Triggering authenticated workflows
DiamondJoseph opened this issue · 2 comments
Assuming:
- There is a service called blueapi, which requires an authenticated request and creates "raw data"
- There is a process called analysis, which generically consumes "raw data" and creates "processed data"
- A user makes a request to blueapi to create "raw data" and knows they want a specific form of analysis to produce "processed data" either while blueapi is acting or afterwards.
- To leverage the workflow system, the user should not need to manually create the analysis instance
- The analysis instance should write data to the same visit as the raw data and request that spawned it
- The analysis should be authorized to read only the raw data that it requires
sequenceDiagram
actor Alice
Note left of Alice: my_scan uses my_analysis
Alice ->> +blueapi: run my_scan, visit=a1
Note over Alice,blueapi: scope read data visit=a1
Note over Alice,blueapi: scope write data visit=a1
Note over Alice,blueapi: scope run my_analysis visit=a1
participant raw as Raw Data Store<br>[via DataAPI]

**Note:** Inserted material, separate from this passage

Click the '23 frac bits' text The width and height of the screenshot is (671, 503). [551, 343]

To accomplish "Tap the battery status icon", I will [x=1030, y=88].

blueapi ->> raw: StartDocument runid=a1-1
Note over blueapi,raw: AuthZ'd to write
participant manager as Workflow Manager
blueapi ->> manager: start my_analysis visit=a1 runid=a1-1
Note over blueapi,manager: AuthZ'd to run
create participant Analysis as my_analysis
manager ->> +Analysis: creates
Note over manager,Analysis: scope read data visit=a1
Note over manager,Analysis: scope write data visit=a1
opt Live Analysis
Analysis ->> raw: fetch data so far
raw ->> Analysis:
Note over Analysis,raw: AuthZ'd to read
Analysis ->> processed: processed data
Note over Analysis,processed: AuthZ'd to write
loop until scan over
blueapi ->> raw: Documents
Analysis -->> raw: poll for new data
Analysis ->> processed: processed data
end
blueapi ->> raw: StopDocument
Analysis -->> raw: poll for new data
Analysis ->> processed: processed data
end
opt Post Processing
blueapi ->> raw: Documents
blueapi ->> -raw: StopDocument
Analysis ->> raw: fetch all data
raw ->> Analysis:
Note over raw,Analysis: AuthZ'd to read
end
deactivate Analysis
participant processed as Processed Data Store<br>[via DataAPI]
destroy Analysis
Analysis ->> processed: processed data
Note over Analysis,processed: AuthZ'd to write
Alice ->> raw:
raw ->> Alice:
Note over Alice,raw: AuthZ'd to read
Alice ->> processed:
processed ->> Alice:
Note over Alice,processed: AuthZ'd to read
@callumforrester has thoughts about whether the live/at-rest processing should look the same or not:
DISCLAIMER: I'm not in data analysis and my knowledge may be out of date
this looks the same regardless of if it's post or live analysis.
Not quite, for post processing the code can and should be considerably simpler, no need to go through the data as if it is being streamed when it isn't, you want the code to say something like:
detector_data = data_api.get("saxs")[:]
return np.average(detector_data, axis=0)
This is especially important because (I believe) that most of our use cases are still for post processing rather than live processing, so we shouldn't introduce unnecessary complexity to the majority use case.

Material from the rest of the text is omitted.